Saturday, December 6, 2014
The Color of Time
By submitting nearly everything he creates for public approval, regardless of whether it's substantial enough to hold up to that kind of scrutiny, James Franco does no favors to not-ready-for-prime-time works like The Color of Time. The multihyphenate gathered students he had taught at New York University's film school to write and direct this fictional imagining of the life of poet C.K. Williams, which, despite stellar performances in the main roles, feels nearly weightless and painfully derivative.
An episodic mood poem, the film follows Williams as he rifles through old memories while preparing for a reading. Various incarnations of the poet (among them Zachary Unger and Jordan March as boys, Henry Hopper as a youth, and Franco as a young adult) appear in the flashbacks, most of which involve Williams's sensitive and beautiful young mother (Jessica Chastain), his first love (a luminous Danika Yarosh), his wife (Mila Kunis), or a friend (Zach Braff) who died young.

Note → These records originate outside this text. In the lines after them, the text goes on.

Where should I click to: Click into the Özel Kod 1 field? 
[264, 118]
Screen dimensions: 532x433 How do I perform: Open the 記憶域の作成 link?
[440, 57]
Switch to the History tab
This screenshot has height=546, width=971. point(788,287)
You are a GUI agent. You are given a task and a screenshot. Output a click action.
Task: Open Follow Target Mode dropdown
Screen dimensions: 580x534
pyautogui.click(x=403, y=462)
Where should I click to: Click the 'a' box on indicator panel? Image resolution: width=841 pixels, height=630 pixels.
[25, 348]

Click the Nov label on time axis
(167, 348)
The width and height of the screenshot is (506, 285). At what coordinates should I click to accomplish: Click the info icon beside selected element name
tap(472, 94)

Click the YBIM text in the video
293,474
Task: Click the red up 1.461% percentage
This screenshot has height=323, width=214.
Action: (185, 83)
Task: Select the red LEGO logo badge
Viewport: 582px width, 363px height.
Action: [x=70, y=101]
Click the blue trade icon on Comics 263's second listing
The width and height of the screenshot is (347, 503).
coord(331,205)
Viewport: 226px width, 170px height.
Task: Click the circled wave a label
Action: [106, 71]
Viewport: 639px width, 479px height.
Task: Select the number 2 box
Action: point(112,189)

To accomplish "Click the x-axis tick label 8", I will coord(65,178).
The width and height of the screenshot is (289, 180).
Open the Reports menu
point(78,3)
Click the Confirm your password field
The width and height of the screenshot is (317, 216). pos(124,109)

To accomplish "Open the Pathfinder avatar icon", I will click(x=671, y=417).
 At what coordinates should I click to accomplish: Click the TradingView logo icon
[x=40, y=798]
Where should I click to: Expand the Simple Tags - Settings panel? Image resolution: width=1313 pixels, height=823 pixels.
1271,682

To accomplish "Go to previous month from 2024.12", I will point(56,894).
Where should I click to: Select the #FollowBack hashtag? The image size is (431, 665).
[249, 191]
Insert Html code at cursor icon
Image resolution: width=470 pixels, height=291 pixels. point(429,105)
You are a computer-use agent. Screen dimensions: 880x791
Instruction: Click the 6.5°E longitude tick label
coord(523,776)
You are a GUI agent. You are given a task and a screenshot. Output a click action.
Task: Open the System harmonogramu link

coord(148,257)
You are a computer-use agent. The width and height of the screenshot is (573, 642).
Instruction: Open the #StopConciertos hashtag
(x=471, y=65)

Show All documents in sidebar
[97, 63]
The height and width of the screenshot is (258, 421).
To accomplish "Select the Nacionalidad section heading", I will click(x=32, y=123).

Not surprisingly, given the ages of the writer-directors, the most successful scenes are depictions of emotions common to childhood or adolescence, including the exquisite awkwardness of very young lovers who want to touch, but don't yet know how, and the potent mixture of existential loneliness and freedom you may feel if you're young and on your own. The three principal actors all do very fine work, with Chastain and Franco exuding a wistful soulfulness that's nicely balanced by Kunis's sparkling energy and playful wit.
But sun-drenched montages and cutaway shots of nature and cartwheeling kids keep bringing Terrence Malick to mind, especially since Chastain pretty much reprises her role from The Tree of Life, as her character interacts tenderly with her son, glories in the beauty of nature, or both. This gaggle of directors, however, lacks Malick’s genius for finding profundity in a protective canopy of trees, a lambent ray of sunshine, or a whispered line of dialogue. If The Tree of Life was a contemplation of the universal mysteries and verities of life, The Color of Time is an hour spent scrolling through a stranger’s family album.